** WHAT IS REQUIRED **
Nothing but the lines from the one containing "Instruction: Click the" through the end of the data should be output, each reproduced exactly.

RECORDS SUPPLIED START

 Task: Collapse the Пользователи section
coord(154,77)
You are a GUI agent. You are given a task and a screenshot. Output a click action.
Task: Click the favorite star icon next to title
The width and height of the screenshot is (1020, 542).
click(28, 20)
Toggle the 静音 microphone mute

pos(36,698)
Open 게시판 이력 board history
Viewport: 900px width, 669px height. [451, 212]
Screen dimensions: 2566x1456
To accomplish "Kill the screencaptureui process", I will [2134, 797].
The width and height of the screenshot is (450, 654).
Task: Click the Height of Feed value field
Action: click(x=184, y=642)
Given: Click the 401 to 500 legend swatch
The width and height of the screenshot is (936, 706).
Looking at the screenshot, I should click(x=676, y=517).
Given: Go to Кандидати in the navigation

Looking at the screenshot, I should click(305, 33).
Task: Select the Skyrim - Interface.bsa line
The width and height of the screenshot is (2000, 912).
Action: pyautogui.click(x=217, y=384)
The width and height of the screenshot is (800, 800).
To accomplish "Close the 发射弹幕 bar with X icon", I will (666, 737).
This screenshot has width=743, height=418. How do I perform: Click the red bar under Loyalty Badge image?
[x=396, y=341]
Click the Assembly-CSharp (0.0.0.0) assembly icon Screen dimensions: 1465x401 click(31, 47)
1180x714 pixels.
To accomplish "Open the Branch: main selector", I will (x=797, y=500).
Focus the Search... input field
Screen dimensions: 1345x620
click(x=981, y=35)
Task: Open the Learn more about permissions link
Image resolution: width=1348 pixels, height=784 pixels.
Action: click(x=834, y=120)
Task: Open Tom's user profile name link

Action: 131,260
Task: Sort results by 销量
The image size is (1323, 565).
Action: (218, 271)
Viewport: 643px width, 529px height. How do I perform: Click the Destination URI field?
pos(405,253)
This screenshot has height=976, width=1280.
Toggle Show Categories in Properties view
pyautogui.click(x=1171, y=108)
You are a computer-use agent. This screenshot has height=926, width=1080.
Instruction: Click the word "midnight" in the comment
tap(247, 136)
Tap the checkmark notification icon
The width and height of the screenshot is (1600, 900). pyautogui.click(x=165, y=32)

RECORDS SUPPLIED END

** FINISHED EXERCISE **
Instruction: Click the word "midnight" in the comment
tap(247, 136)
Tap the checkmark notification icon
The width and height of the screenshot is (1600, 900). pyautogui.click(x=165, y=32)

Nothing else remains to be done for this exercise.